What you have to do
Carry on the commentary on British Columbia's 2009 budget, starting after its last sentence.
------ Provided text
BC Budget 2009: Commentary

logo_bcgov.gif  2009 BC Budget

A fiscal conversion, but not a philosophical one

PATRICK BRETHOUR
Globe and Mail
February 17, 2009

Vancouver — Gordon Campbell has brought down the budget that Stephen Harper could only wish he had delivered – a deficit, but only the deficit that was necessary under the circumstances.

British Columbia will rack up a $495-million deficit in the next fiscal year, with the shortfall shrinking to $245-million in the following year and disappearing altogether by March, 2012.

On its face, the deficit is far smaller than many economists had expected (and less egregious than the government's supporters had feared). But even that surprisingly small number overstates the appetite of the Campbell government for deficit financing.

Unlike other governments that have jumped, or been pushed, into a deficit position, the B.C. Liberals are not defending the change on a philosophical basis. Deficits, however small and however temporary, remain anathema to Mr. Campbell and his ministers.

“There is no one around the cabinet or caucus table that is enthusiastic about us going into deficit this year,” Finance Minister Colin Hansen told reporters before delivering his budget speech to the legislature.

The government's anti-deficit words are matched by action, or rather comparative inaction. Mr. Hansen says B.C. has no structural deficit, meaning that the end of the recession should erase any shortfall – and that there is not a flood of new spending.

But dig deeper into the numbers of the budget and an even more conservative fiscal picture emerges. The government will pump $2.9-billion into the B.C. economy over the next three years to combat the recession, including $2-billion on an infrastructure spree (half-funded by Ottawa), another $401-million in accelerated provincial infrastructure spending and another $485-million from the fiscal stimulus package that Mr. Campbell unveiled in the fall.
------------
------ Information provided
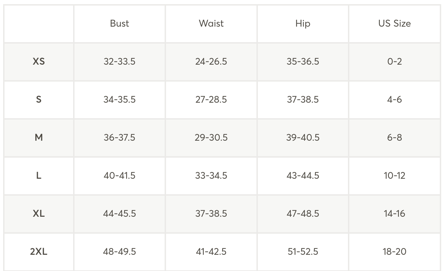
Task: Select the M size row label
Action: coord(39,138)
------------
Output for this task
That sounds like a stimulus package that Stephen Harper could have written, and that John Maynard Keynes would love. Despite the deficit, the B.C. government has become the last bastion holding out against the new fervour for deficit-fuelled stimulus spending.

The stimulus measures are only one half of the Campbell government's fiscal plan. On the other side of the ledger are spending cuts – big ones. First, there are general administrative efficiencies to be wrung out of various government departments, with advertising and travel spending taking major hits. The Liberals are also counting on a wage freeze in the public sector to deliver $400-million in savings in 2009-10 and 2010-11. Add it all up and the spending cuts amount to just over $3-billion – more than the stimulus spending. In the coming year, stimulus spending will outpace budget cutbacks in B.C., although only by a few hundred million dollars.

Over three years, the Liberals will actually withdraw $150-million from the provincial economy – and that figure is only as low as it is because of $1-billion that the federal government is contributing to the infrastructure spending.

The last-minute fiscal rectitude has left the government's supporters pleasantly surprised, and its opponents – particularly among public-sector unions – fuming.

Jim Sinclair, president of the B.C. Federation of Labour, condemned the budget cutbacks as nonsensical yesterday, zeroing in on the wage freeze and provisions for laying off civil servants as measures that show the government is not serious about lessening the bite of the recession. “Unemployment is the opposite of stimulus,” he said.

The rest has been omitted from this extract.